_WORK ORDER_
Output all of the lines below exactly, and leave out each image.

_ENTRIES PROVIDED_

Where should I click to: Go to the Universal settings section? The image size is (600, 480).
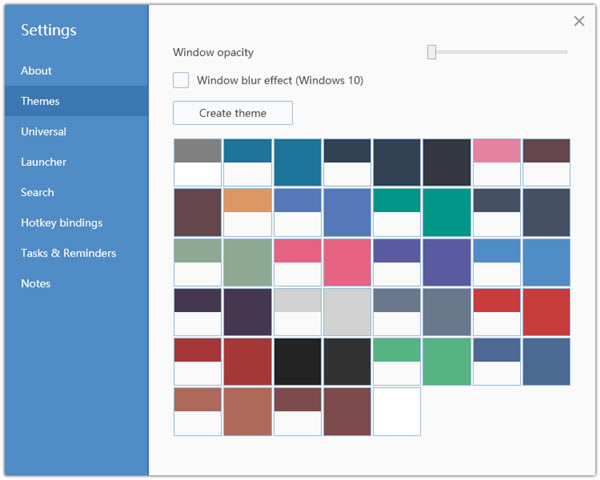point(45,131)
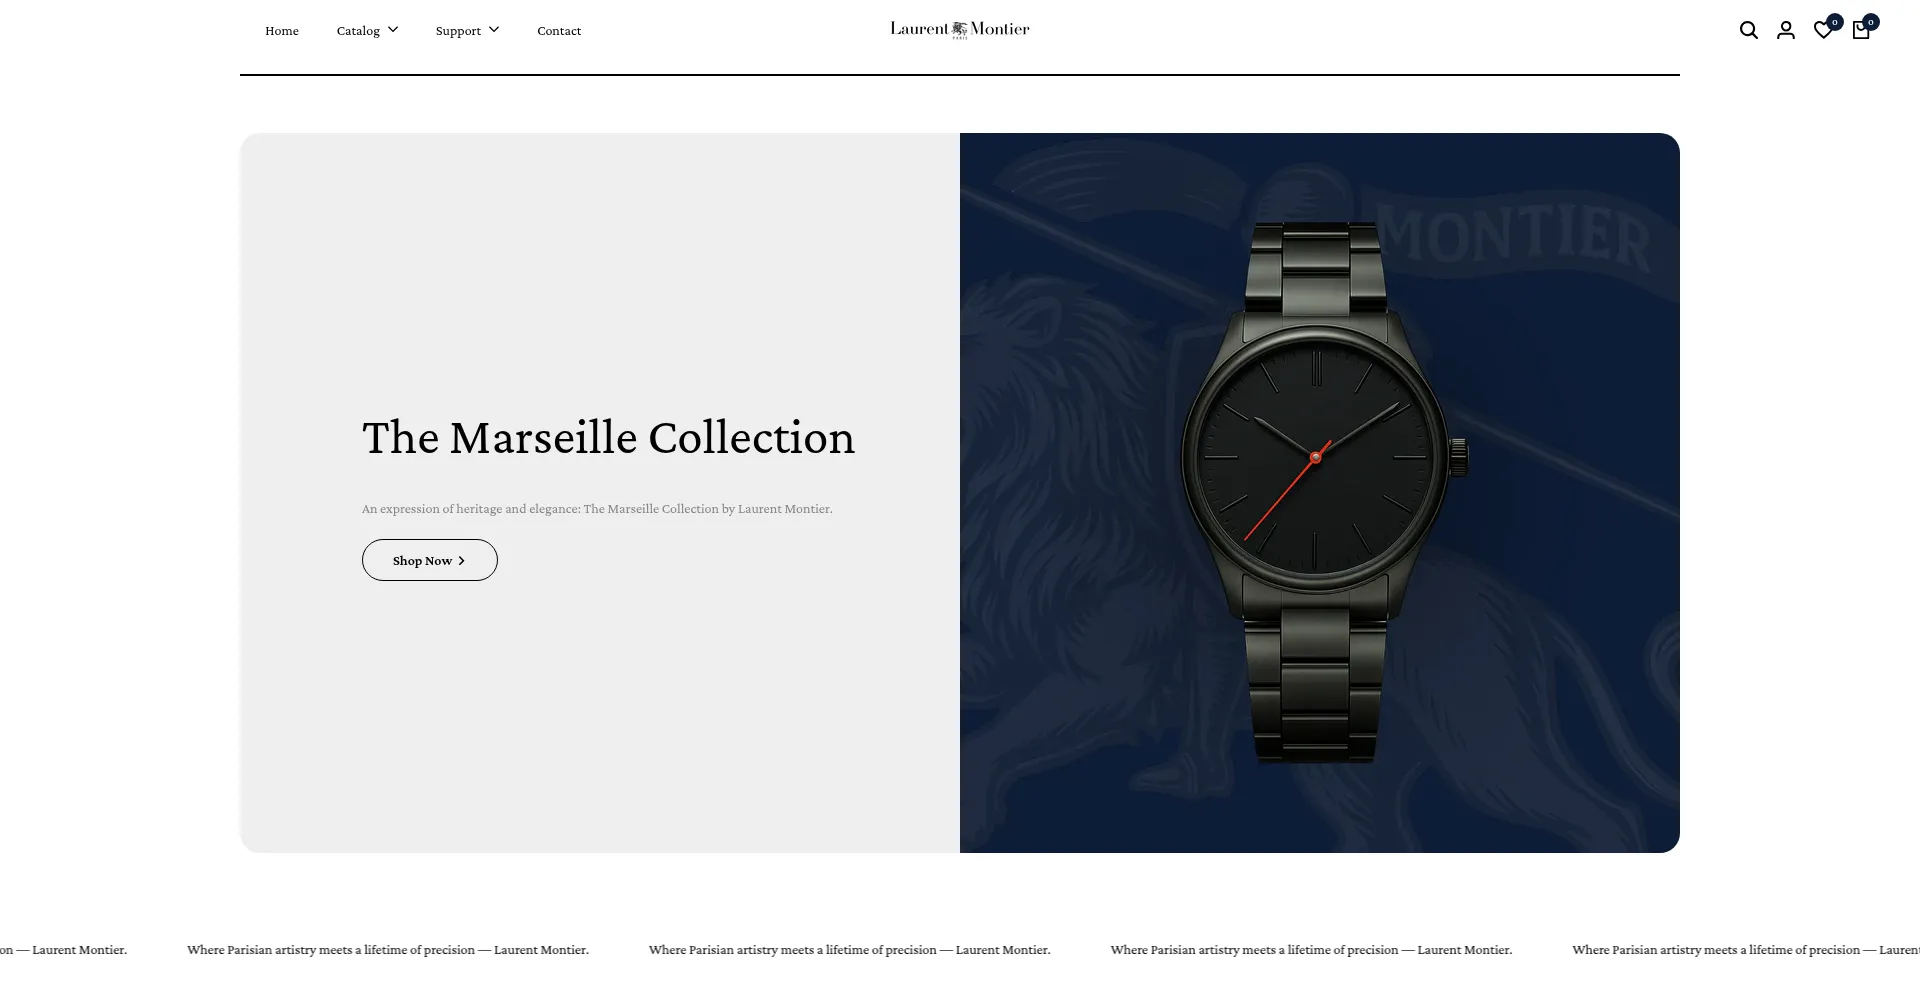The image size is (1920, 993).
Task: Click the arrow inside Shop Now button
Action: click(x=461, y=561)
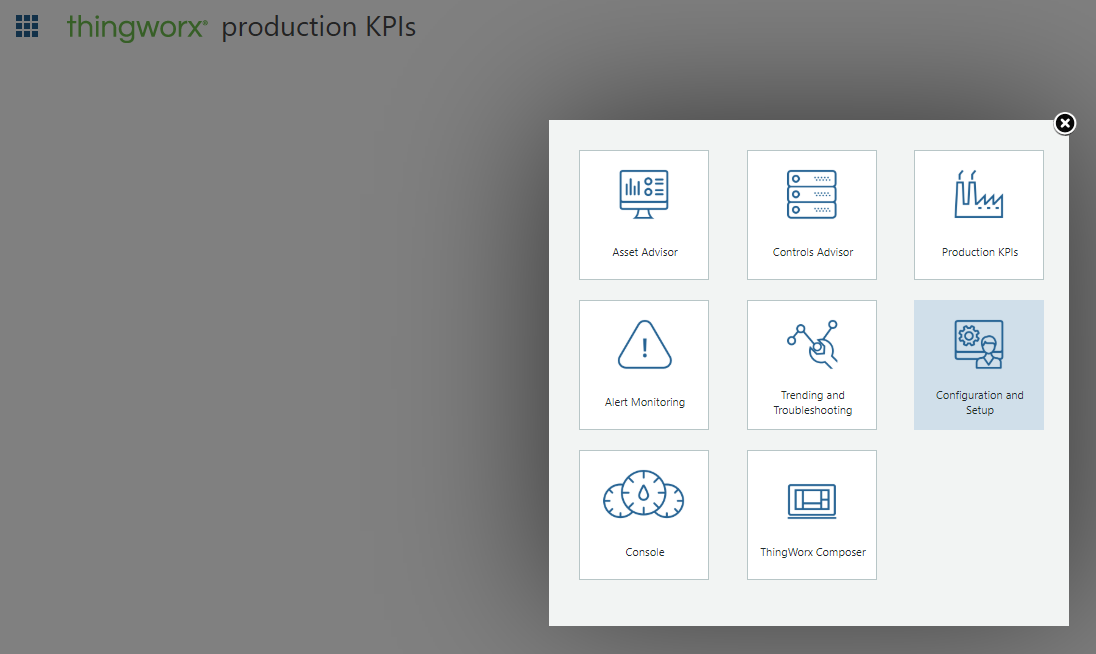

_RESULT FOR THIS TASK_
Where should I click to: Go to the Universal settings section? The image size is (600, 480).
point(45,131)
The image size is (1920, 993).
Task: Click the arrow inside Shop Now button
Action: click(x=461, y=561)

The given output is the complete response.